EEOC sues company over wellness program for third time

14 Nov

Programs are only legal if they don't penalize non-participants.

The Equal Employment Opportunity Commission recently filed another lawsuit against wellness penalties, according to HR Morning. The basic issue is that the company Honeywell recently made a wellness program part of its company policy. Anyone who didn't participate faced a $500 surcharge to their health care premiums. There would be additional charges against people who refused to take part in wellness screenings, including spouses of employees.

This is an extreme example of a trend for having programs that unintentionally discriminate against people who cannot meet certain criteria for a wellness or insurance plan. For example, weight goals for wellness programs can cause issues. Those tasked with human resource planning must be sure to avoid discriminatory actions having to do with goals that incentive a behavior. The best way to circumvent a potential suit is to offer an alternative goal that can be done instead of the main goal. For example, instead of quitting smoking to receive a benefit, someone can join a smoking-cessation program to receive the same benefit.

What makes this suit different
The unique factor in this lawsuit is that the EEOC has now said that the policy violates the Genetic Information Nondiscrimation Act because it not only asks for employee test results, but for spouse test results as well. Furthermore, like other EEOC cases against wellness programs, the program violated the Americans with Disabilities Act because of the severe penalties.

These fees are what allegedly make the wellness program unlawful, according to Insurance Journal.

"We are not seeking to stop testing and not seeking to stop the assessment of the smoking surcharge," Laurie Vasicheck, an EEOC attorney, told the judge. "What they can't do is penalize employees who do not want to go through it."

The size of the fine ultimately makes the testing feel involuntary.

How the case is unfolding
According to Insurance Journal, Honeywell is continuing to practice its policy as is because the judge in the case, Ann Montgomery, wasn't prepared to make a preliminary determination.
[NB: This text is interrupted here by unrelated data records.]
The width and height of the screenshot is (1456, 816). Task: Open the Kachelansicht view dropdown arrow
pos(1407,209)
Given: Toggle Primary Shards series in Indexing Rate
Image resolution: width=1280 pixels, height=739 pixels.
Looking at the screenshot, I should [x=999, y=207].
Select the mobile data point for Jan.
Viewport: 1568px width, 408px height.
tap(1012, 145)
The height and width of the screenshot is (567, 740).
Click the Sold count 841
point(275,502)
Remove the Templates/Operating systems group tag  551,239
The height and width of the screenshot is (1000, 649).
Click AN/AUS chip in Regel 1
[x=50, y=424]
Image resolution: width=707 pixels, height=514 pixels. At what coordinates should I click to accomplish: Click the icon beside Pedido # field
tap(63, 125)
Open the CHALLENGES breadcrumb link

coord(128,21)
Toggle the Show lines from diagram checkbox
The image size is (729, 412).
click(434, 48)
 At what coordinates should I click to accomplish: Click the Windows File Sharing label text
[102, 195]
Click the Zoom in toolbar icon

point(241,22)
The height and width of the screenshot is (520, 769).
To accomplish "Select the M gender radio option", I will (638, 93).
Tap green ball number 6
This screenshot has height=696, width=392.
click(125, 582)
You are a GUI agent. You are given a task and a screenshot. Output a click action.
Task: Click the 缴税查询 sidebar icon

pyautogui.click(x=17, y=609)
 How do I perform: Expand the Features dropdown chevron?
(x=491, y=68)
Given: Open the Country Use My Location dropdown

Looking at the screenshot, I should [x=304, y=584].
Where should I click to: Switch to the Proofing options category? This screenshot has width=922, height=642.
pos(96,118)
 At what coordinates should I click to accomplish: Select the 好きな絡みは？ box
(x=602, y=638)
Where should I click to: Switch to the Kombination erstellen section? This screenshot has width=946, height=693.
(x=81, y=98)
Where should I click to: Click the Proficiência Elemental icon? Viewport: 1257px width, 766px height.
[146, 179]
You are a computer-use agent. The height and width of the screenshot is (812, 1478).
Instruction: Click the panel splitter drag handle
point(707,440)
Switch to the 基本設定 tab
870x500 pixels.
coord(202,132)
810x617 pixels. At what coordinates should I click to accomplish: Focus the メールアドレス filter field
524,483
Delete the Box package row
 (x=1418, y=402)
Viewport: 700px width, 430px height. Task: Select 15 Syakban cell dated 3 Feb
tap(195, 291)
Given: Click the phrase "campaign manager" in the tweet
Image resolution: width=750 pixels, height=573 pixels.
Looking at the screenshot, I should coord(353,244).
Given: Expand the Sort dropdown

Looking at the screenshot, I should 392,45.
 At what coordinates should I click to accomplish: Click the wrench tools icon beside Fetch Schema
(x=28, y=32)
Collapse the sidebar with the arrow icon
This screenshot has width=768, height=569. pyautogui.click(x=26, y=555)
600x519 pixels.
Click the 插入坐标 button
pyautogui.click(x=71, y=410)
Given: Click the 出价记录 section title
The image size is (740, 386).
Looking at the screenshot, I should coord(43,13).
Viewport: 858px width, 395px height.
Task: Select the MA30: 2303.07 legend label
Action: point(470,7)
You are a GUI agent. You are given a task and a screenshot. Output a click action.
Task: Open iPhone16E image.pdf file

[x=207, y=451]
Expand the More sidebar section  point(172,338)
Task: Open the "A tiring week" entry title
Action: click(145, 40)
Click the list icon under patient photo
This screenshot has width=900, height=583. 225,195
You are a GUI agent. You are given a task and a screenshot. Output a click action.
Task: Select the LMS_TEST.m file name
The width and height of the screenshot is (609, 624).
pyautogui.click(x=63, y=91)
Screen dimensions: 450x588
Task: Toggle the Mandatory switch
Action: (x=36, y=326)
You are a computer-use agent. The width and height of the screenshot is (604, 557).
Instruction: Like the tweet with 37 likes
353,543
She argued that it would be easier to fine employees later if she decided the rules were legal, compared to taking back penalties if the program was found to be illegal. Honeywell defended its case, saying that it wasn't breaking the law.

"The incentives we provide are specifically sanctioned by two separate federal statutes," Honeywell lawyers said in court. "We don't believe it's fair to the employees who do work to lead healthier lifestyles to subsidize the healthcare premiums for those who do not."

This is the third such case brought by the EEOC against a wellness program.